The unrest in Iran continues and is getting worse. The regime is attempting to impose a more harsh response -- promising to put over 1000 arrested protesters on public trial and execute many of them. As outlined in multiple articles the death sentences are being handed out after just one hearing and the accused does not have access to a lawyer. In a sign of the justice being handed out, Mohammad Ghobadlo, a protester who was arrested on the charge of “corruption on earth” after participating in an anti-government rally, was sentenced to death after just one hearing, his mother said on Monday. “My son is only 22 years old and he is also ill. They deprived him of having a lawyer and do not allow lawyers to enter the court,” Ghobadlo’s mother said in a clip published online. “They interrogated him without having access to a lawyer, and sentenced him to death after only one hearing. Is this Islamic justice? In which court of law do they sentence people to death after just one hearing? They are going to execute him soon. I ask people to help,” she added in the video. In the streets the killings by security forces continue. Iranian teen girl beaten to death by police for tearing Khomeini's photo - report Protests continued across Iran on Monday as Iranian forces continued their crackdown on protesters. https://www.jpost.com/middle-east/iran-news/article-721095 "The protests in Iran pose the most serious challenge to the regime's authority since the 1979 revolution and its aftermatch." Facing a wave of public anger, Iran’s regime could be in a fight for its long-term survival, experts say Analysis: The protests in Iran transcend class or geography, and show no sign of abating. https://www.nbcnews.com/news/world/...me-fight-long-term-survival-experts-rcna54535
The death sentences continue to be handed out to protestors in Iran despite the article citing this as the first one. The number now is likely in the hundreds. Yet the protests continue. Iran court sentences protester to death https://www.axios.com/2022/11/14/iran-protests-court-protester-death-sentence 16 UN-appointed independent human rights experts issued a joint statement Friday urging Iranian authorities to "stop using the death penalty as a tool to squash protests."
Iranians seen setting fire to ancestral home of Islamic Republic founder Khomeini In video footage, jubilant protesters march alongside the building as it’s engulfed by flames; hundreds protest against regime at boy’s funeral https://www.timesofisrael.com/irani...al-home-of-islamic-republic-founder-khomeini/
The carnage keeps growing in the brutal oppression by the Iranian regime.

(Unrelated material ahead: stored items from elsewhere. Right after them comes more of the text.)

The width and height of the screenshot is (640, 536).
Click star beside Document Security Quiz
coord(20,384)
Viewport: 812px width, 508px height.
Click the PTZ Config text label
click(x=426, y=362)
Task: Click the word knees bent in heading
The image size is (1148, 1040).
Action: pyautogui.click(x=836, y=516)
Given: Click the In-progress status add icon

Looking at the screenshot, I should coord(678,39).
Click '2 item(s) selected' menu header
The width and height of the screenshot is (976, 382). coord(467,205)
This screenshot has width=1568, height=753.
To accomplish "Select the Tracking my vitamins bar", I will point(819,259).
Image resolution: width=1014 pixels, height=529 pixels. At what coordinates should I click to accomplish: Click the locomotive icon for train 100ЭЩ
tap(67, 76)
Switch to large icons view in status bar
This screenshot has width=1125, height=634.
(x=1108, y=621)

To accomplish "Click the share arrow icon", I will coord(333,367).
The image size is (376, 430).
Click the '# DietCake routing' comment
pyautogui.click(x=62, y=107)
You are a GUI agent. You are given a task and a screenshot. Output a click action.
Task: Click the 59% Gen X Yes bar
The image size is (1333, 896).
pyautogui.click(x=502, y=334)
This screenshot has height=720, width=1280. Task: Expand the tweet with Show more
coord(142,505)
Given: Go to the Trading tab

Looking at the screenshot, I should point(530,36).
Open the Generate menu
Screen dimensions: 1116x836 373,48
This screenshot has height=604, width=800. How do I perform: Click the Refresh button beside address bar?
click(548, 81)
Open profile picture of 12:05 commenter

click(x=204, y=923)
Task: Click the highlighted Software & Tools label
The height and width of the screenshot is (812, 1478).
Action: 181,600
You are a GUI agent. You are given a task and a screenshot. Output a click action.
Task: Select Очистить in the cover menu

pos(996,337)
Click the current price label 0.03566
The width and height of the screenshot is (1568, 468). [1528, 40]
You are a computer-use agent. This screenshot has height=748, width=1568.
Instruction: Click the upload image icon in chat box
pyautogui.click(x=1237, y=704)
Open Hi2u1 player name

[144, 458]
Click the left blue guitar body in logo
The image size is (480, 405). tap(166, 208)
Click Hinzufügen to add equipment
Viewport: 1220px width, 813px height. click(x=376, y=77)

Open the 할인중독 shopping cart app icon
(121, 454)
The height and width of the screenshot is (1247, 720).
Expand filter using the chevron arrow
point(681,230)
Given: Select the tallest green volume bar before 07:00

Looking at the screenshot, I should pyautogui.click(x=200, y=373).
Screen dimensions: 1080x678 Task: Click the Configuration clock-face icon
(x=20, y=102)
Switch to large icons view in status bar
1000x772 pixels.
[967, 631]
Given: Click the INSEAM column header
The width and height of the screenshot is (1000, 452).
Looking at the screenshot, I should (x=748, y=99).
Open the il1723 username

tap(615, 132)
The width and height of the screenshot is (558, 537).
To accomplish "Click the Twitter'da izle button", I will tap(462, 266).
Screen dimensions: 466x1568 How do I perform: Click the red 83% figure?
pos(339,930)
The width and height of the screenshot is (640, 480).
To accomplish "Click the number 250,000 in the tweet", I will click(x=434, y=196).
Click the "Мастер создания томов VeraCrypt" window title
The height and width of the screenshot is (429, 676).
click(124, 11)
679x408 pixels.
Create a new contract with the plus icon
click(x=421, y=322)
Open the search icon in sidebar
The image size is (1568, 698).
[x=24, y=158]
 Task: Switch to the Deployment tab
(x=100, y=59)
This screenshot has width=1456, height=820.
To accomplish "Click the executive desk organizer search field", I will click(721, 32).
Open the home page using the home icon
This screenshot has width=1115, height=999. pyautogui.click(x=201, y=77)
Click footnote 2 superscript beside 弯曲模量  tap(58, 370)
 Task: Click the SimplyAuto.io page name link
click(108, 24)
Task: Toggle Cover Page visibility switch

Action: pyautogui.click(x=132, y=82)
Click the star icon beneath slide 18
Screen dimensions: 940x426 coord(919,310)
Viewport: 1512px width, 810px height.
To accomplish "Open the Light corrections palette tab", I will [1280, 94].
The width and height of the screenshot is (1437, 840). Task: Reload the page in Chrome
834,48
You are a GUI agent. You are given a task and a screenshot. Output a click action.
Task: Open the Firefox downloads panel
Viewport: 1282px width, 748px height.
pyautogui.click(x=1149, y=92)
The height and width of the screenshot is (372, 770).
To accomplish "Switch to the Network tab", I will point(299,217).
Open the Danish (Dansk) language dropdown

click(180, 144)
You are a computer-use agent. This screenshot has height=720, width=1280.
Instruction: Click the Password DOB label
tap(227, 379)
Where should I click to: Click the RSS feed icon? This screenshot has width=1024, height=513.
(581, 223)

At least 58 Iranian children reportedly killed since anti-regime protests began Rights groups say children as young as eight are among the victims of the crackdown by security services since the death of Mahsa Amini https://www.theguardian.com/global-...-protests-children-killed-reports-mahsa-amini
Isn't that the punishment you begged authorities to dish out to Antifa for setting buildings on fire?